»»

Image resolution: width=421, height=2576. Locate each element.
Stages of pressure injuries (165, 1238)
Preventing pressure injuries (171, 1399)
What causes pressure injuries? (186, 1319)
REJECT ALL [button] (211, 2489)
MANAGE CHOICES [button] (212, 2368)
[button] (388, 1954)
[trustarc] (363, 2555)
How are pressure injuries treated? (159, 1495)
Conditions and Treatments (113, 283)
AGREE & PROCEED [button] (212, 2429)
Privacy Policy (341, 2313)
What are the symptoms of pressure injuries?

««

### PROBLEM TO WORK ON
Restating the data word for word is the whole task.

### COMPLETED EXERCISE
Image resolution: width=421, height=2576. Locate each element.
Stages of pressure injuries (165, 1238)
Preventing pressure injuries (171, 1399)
What causes pressure injuries? (186, 1319)
REJECT ALL [button] (211, 2489)
MANAGE CHOICES [button] (212, 2368)
[button] (388, 1954)
[trustarc] (363, 2555)
How are pressure injuries treated? (159, 1495)
Conditions and Treatments (113, 283)
AGREE & PROCEED [button] (212, 2429)
Privacy Policy (341, 2313)
What are the symptoms of pressure injuries?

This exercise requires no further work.